A 19-year-old primigravida is admitted to the labor and delivery suite of the hospital. Her husband is accompanying her. The couple tells the nurse that this is the first hospital admission for her. The client's vaginal exam indicates she is 3 cm dilated, 80% effaced, and at -0 station. Based on the vaginal exam, she is in:
- A. Stage 2, latent phase
- B. Stage 1, active phase
- C. Stage 3, transition phase
- D. Stage 1, latent phase
Correct Answer: D
Rationale: The second stage of labor is from full cervical dilation through birth of the baby. The three phases of this stage include latency or resting, descent, and final transition. The client is less than fully dilated so she is not in stage 2. The first stage of labor begins with regular uterine contractions and continues until the woman is 10 cm dilated. The three phases of this stage include the early or latent phase (0-3 cm), the active phase (4-7 cm), and the transitional phase (7-10 cm). The client is <4 cm dilated so she is in the latent phase of the first stage of labor. The third stage of labor is from the birth of the baby until the delivery of the placenta.
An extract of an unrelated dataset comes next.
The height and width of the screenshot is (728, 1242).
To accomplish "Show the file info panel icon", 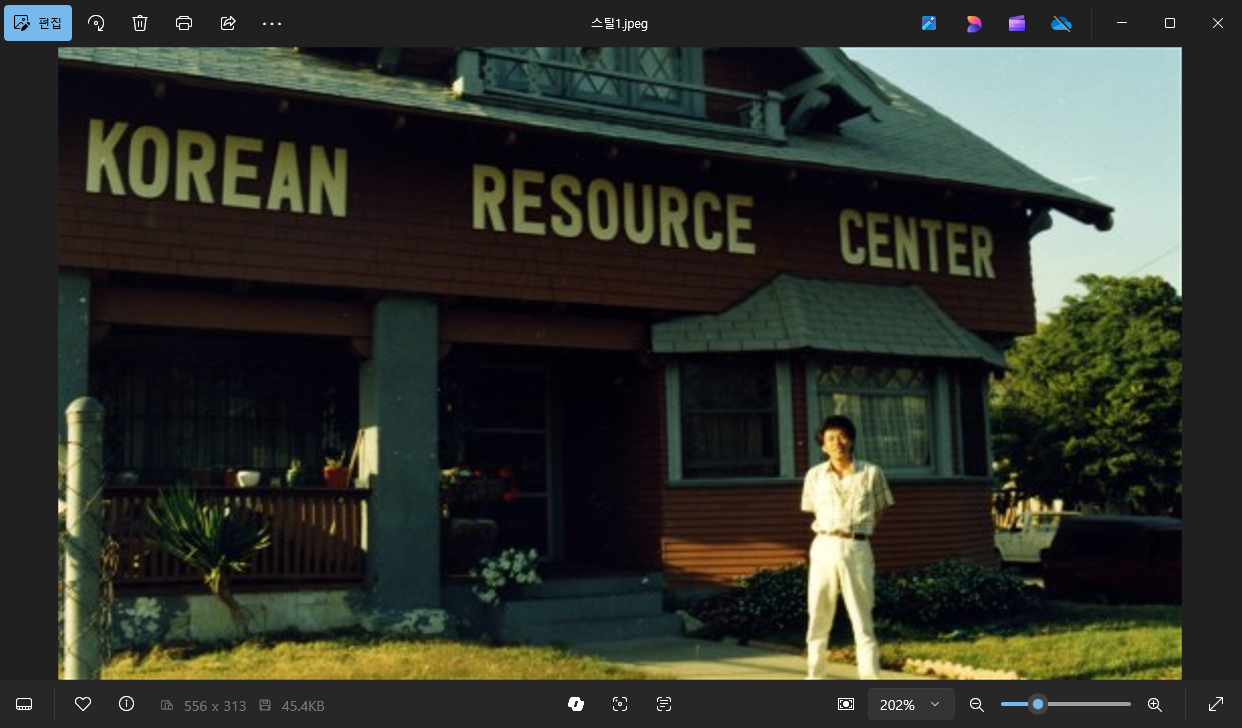I will click(x=126, y=704).
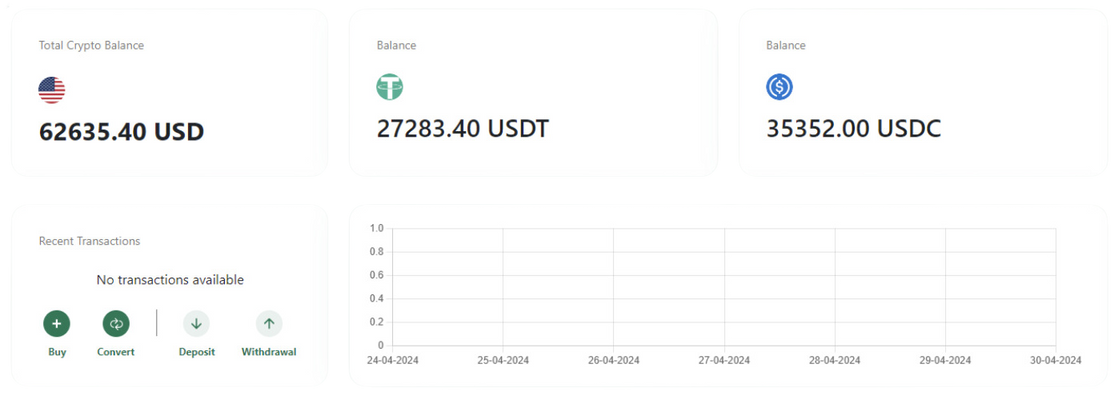Click the Deposit down-arrow icon

(196, 323)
The client is less than fully dilated. The first stage of labor begins with regular uterine contractions and continues until the woman is 10 cm dilated. The three phases of this stage include the early or latent phase (0-3 cm), the active phase (4-7 cm), and the transitional phase (7-10 cm). The client is <4 cm dilated so she is in the latent phase of the first stage of labor.
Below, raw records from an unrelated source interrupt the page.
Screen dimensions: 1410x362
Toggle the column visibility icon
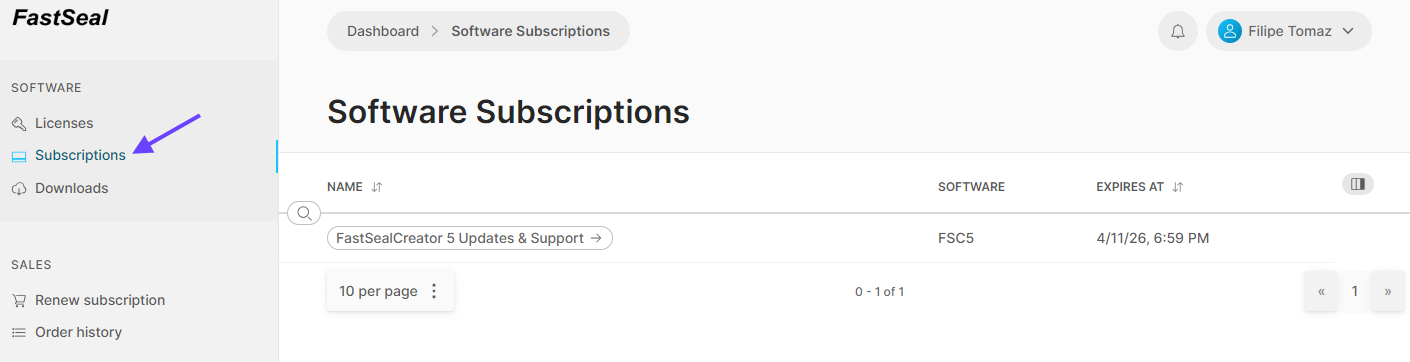pos(1357,184)
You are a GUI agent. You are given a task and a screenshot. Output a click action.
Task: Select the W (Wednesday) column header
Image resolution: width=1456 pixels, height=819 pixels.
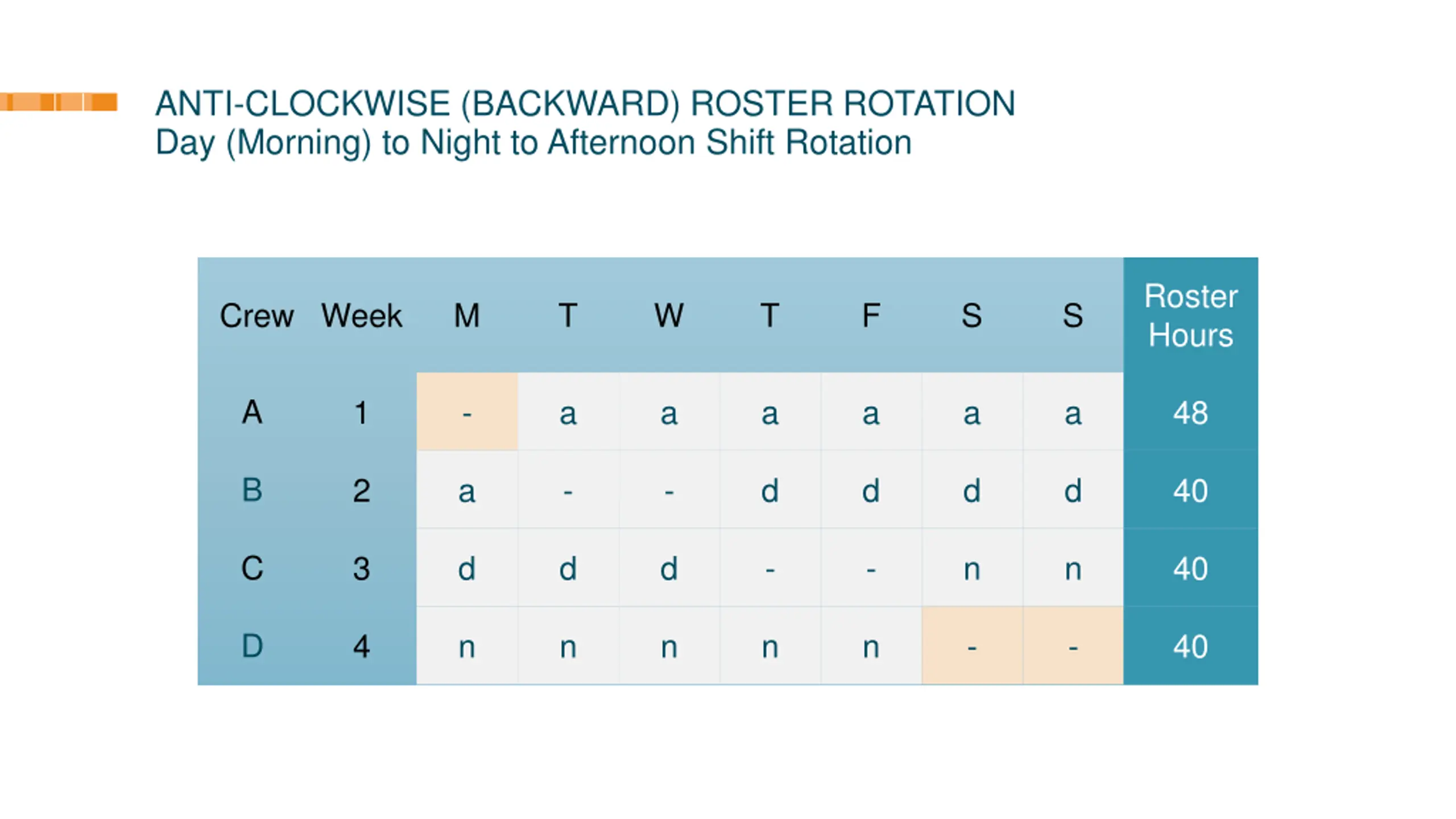coord(669,316)
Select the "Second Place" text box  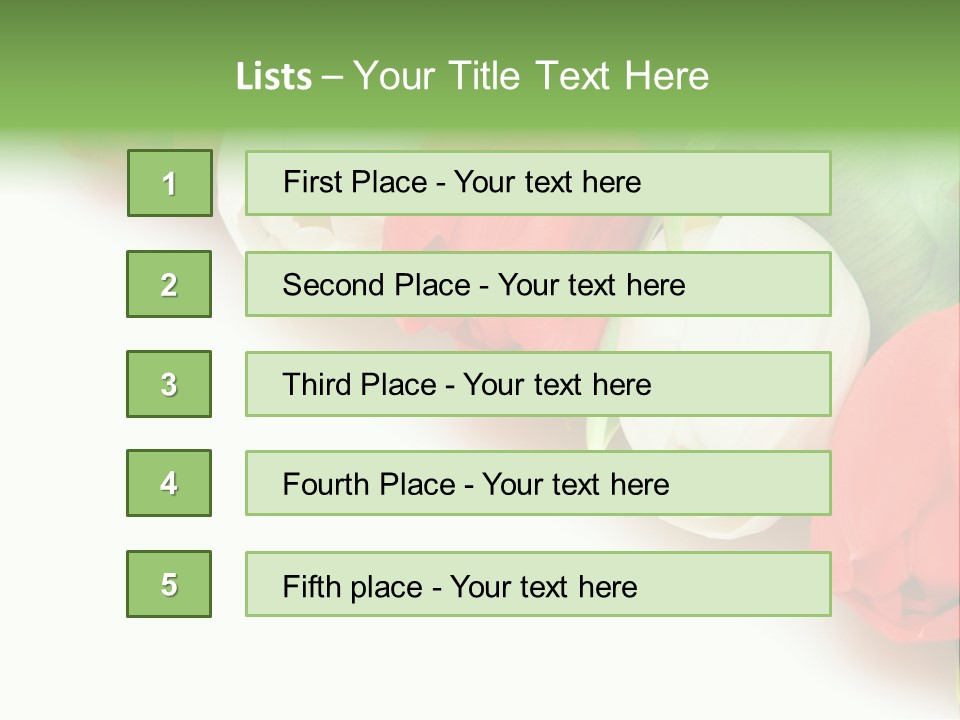(538, 284)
The nurse asks a patient about current medications. Which one of the patient's medications is most likely to cause abdominal pain?
- A. Norco (hydrocodone/APAP)
- B. Erythrocin (erythromycin)
- C. Zyrtec (cetirizine)
- D. Aldactone (spironolactone)
Correct Answer: B
Rationale: Erythromycin commonly causes gastrointestinal side effects, including abdominal pain, due to its motility-stimulating effects. Norco may cause constipation, Zyrtec is less likely to affect the GI tract, and Aldactone’s side effects are primarily electrolyte-related.
A male client has burns over 90% of his body after an automobile accident resulting in a fire. He was trapped inside the auto and pulled out by a bystander. After several months in the hospital and over 20 surgeries, discharge planning has begun. Throughout his hospitalization the nursing staff has been aware of psychological changes the client faces after burns over a large portion of his body resulting in disfigurement. The nursing staff can best foster the client's self-esteem by:
- A. Adhering to a strict schedule of diet, exercise, and wound care
- B. Allowing him to go to physical therapy for whirlpool treatment when other clients were not in physical therapy
- C. Following a standardized plan of care for burn clients formulated by a world-renowned burn center
- D. Allowing him to plan, assist in, and perform his own care whenever possible
Correct Answer: D
Rationale: A regimented schedule, allowing no flexibility, will not foster the client's self-esteem. Isolating the client may only enhance his feelings of social isolation due to his disfigurement. Standardized care plans must be personalized and adapted to each client's situation. Allowing the client control over his care will foster his self-esteem and prepare him for life outside of the hospital.